In my few other cookbook reviews I’ve mentioned that I read cookbooks like I would a normal book–before I even think about making something from a new book I’ll read every recipe and all the stories that go along with them. Cooking and baking has always been a very personal thing for me, since spending time in the kitchen is my other stress relief when I’m not reading. In the past few weeks I’ve baked an orange gingerbread cake with cream cheese frosting, a carrot cake with cream cheese frosting, zucchini bread, and tried four new weeknight dinner recipes using new-to-me vegetables (I don’t hate turnips and rutabagas, who knew?).
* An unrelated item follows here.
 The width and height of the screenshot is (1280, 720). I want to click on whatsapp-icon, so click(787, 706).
And one book I keep coming back to for inspiration is The Smitten Kitchen Cookbook by Deb Perelman, whom I was thrilled to see speak in Portland last year.

The Smitten Kitchen Cookbook

The Smitten Kitchen Cookbook

I started reading the Smitten Kitchen blog three or so years ago, and was instantly hooked. She cooked the kind of food I wanted but didn’t know how to make, featuring lots of vegetables and a focus on seasonal items. She’s not vegetarian by any means (and neither am I) but so many of her recipes have introduced me to new vegetables I never ate growing up, including my current obsession with leeks. Many of her recipes had a story about the family member of friend who shared it, the restaurant meal she was trying to recreate, or a frantic need to get dinner on the table that night with a random collection of things in the pantry; when her book came out, I hoped that the same tone Deb created on her blog would carry over into print. And I’m happy to say it has.
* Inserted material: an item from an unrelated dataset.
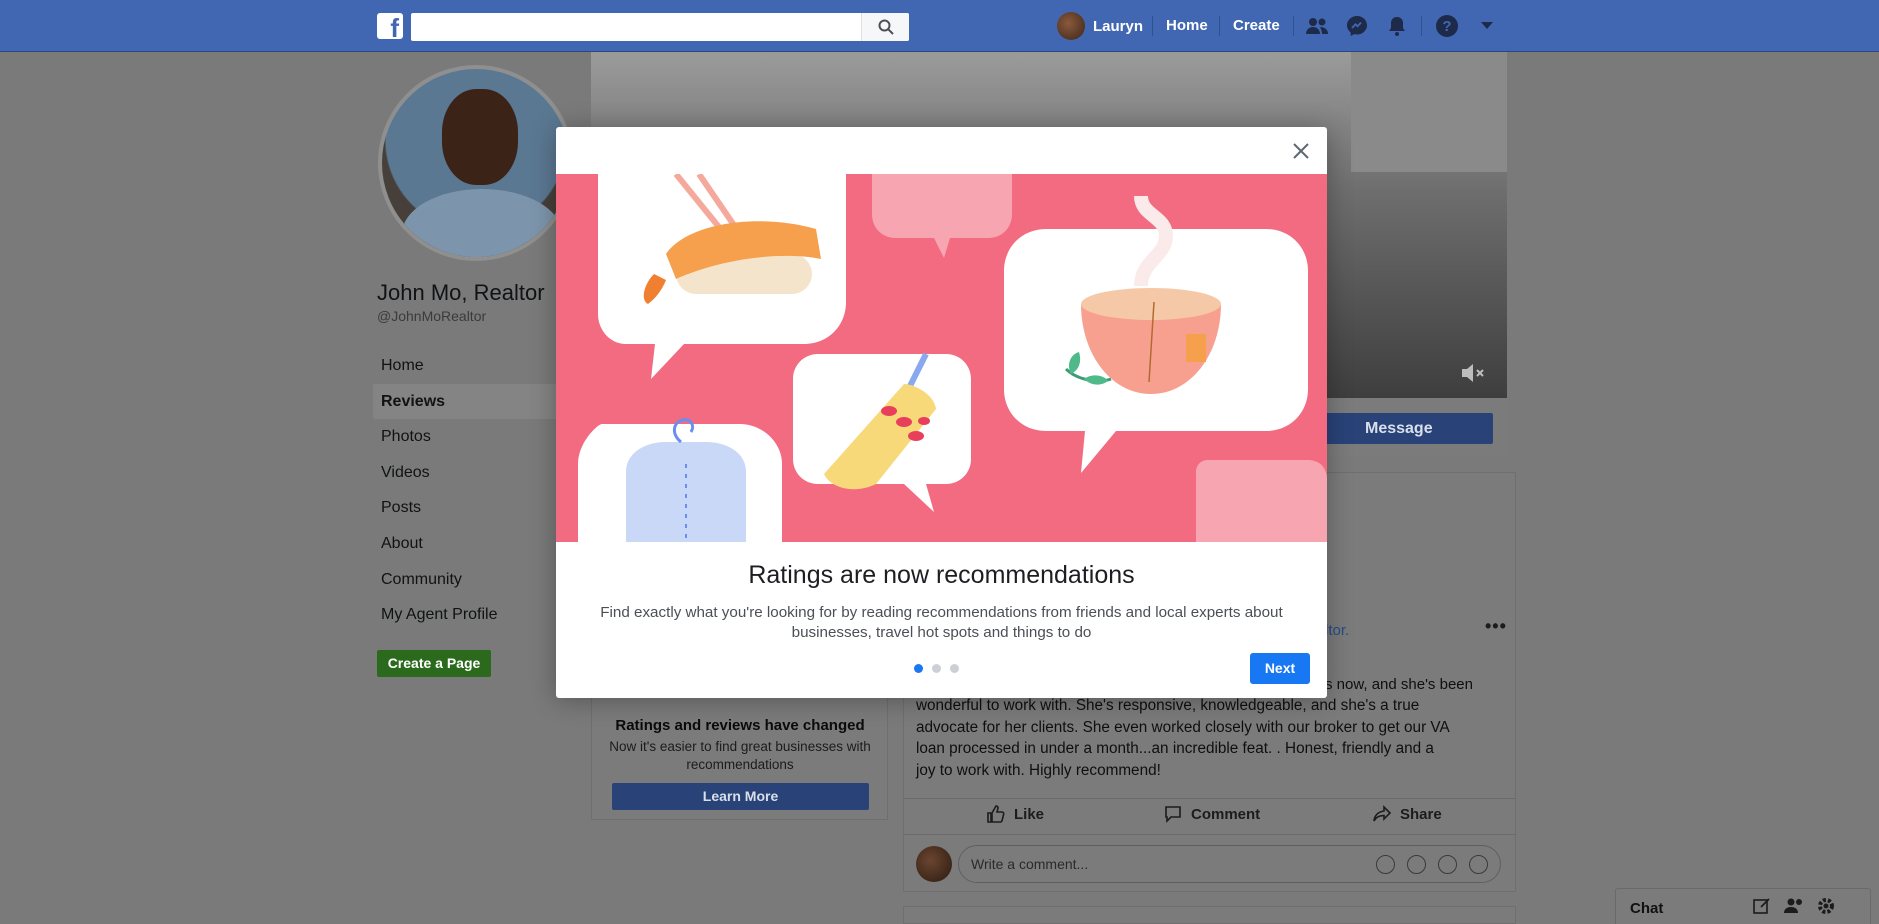 Image resolution: width=1879 pixels, height=924 pixels. Describe the element at coordinates (1226, 814) in the screenshot. I see `comment-label: Comment` at that location.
My absolute favorite recipe that I’ve made so far is the Mustard Milanese with Arugula Fennel Salad, page 169, although I served mine with lemon garlic roasted Brussels sprouts instead because I don’t like arugula. I will admit I doubled the amount of Dijon mustard used to coat the chicken, because my husband is crazy like that. There are also many recipes I still haven’t tried including Chocolate Chip Brioche Pretzels (page 17), Slow-Cooker Black Bean Ragout (page 137), Panchetta, White Bean, and Swiss Chard Pot Pies (page 163), and Gooey Cinnamon Squares (page 207). If anyone has tried one of these, or any of the recipes from this book, I’d love to hear what you thought!
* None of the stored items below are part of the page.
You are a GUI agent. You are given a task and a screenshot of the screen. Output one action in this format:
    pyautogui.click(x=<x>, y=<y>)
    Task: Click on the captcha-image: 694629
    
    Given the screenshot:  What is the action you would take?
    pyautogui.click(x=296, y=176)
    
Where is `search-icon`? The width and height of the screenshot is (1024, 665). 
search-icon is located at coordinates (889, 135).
And while the food is great, it really is her sense of story and family behind each recipe that keeps me coming back to this book. Despite being nervous, Deb was a great speaker when I saw her in Portland. She answered tons of questions, was patient with the large line of people waiting for autographs, and even gave me a hug in congrats when she heard I was getting married in a few weeks! When I cook from her recipes, I remember a woman who was so passionate about food that she turned a crazy little blog into a career and best-selling cookbook and hope that I can get some of that same passion in my own food. I cook to relax, and with the recipes from Deb in The Smitten Kitchen Cookbook I know I’ll have food worth washing the dishes.